* Begin Data for the task *

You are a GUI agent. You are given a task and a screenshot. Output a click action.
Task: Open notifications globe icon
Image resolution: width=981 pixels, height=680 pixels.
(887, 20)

* End Data for the task *
* Begin Data for the task *

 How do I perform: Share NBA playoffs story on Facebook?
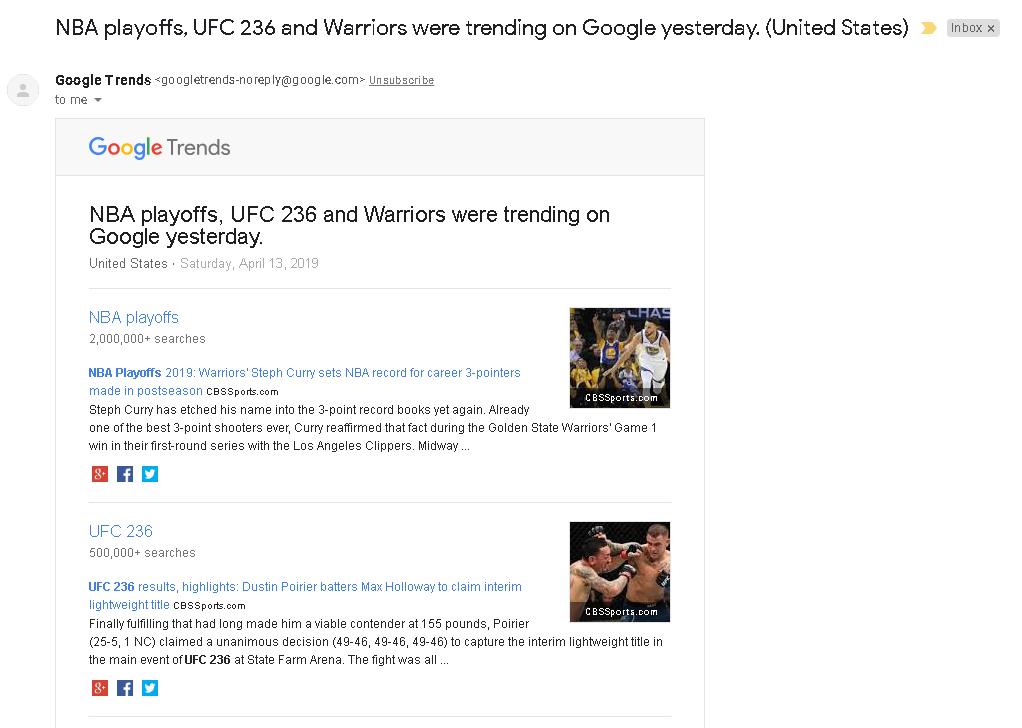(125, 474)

* End Data for the task *

→ Given instruction:
Copy every line of the records that contains the string "agent". Case counts.

→ The completed task:
You are a GUI agent. You are given a task and a screenshot. Output a click action.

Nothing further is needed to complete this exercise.